Today we fly home, and rejoin reality. We need to go back, mainly to stop spending money like it's meaningless to us, in this gorgeous city with its absurdly high prices. Recently I wrote about building the interior life, and I think that's part of what this trip was about for me. I invested in myself, and in my marriage, and I think that the effort made for both will bear fruit in the upcoming days and years.
Stopping to savour the little things gives us a renewed focus on the big things. It's like the lens of a camera zooming in and bringing a sharp sense of detail to the subject matter. When we are busy and consumed with regular life and stress, the picture is slightly fuzzy around the edges, but stepping back and changing up your routine gives you another way to look at things.
This trip has done that for me. I knew I loved my husband, but I didn't know I still had that spark of passion for him, as alive as its ever been, but simply dormant under the day-to-day arrangements of our family life.
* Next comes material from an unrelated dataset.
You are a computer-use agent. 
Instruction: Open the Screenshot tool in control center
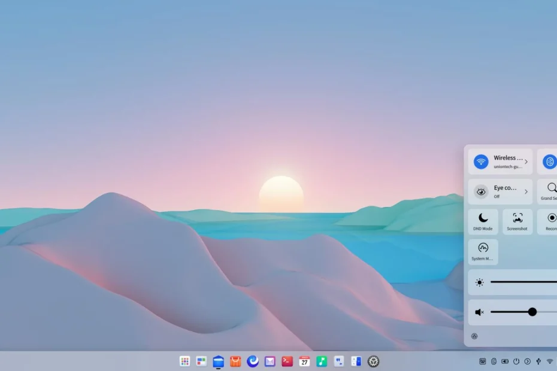[517, 221]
It's alive and well, and we have renewed our affection and our friendship in a very real way during these stolen moments filled with fun and beauty.
A good friend once told me that I should never waste a moment missing my kids while on a trip, because I'll long to see them, and have those warm and happy feelings about them, and about two minutes after I've hugged and kissed them and offered them their present, they will fight with each other or do something to irritate me, and I'll long for the peace of vacation. I found that advice a little harsh the first time I heard it, but over the years I have tested it out and found it to be true. So on this trip in particular, I fully enjoyed my time away from them, secure in the knowledge that they were making memories of their own with their Grandma, and I will be glad to see them today, but I didn't pine for them while I was gone.
We just have one flight between us and our home. Two and a half hours in a small box in the sky, watching a movie and sipping a coke, and we will be home and back in our regular lives. I'm looking forward to being home in my space with my family near me. I wouldn't change a moment of the relaxed vacation we had, but I'm glad that I also love my regular life, and am not sad to get back into it, and dream of the next vacation opportunity.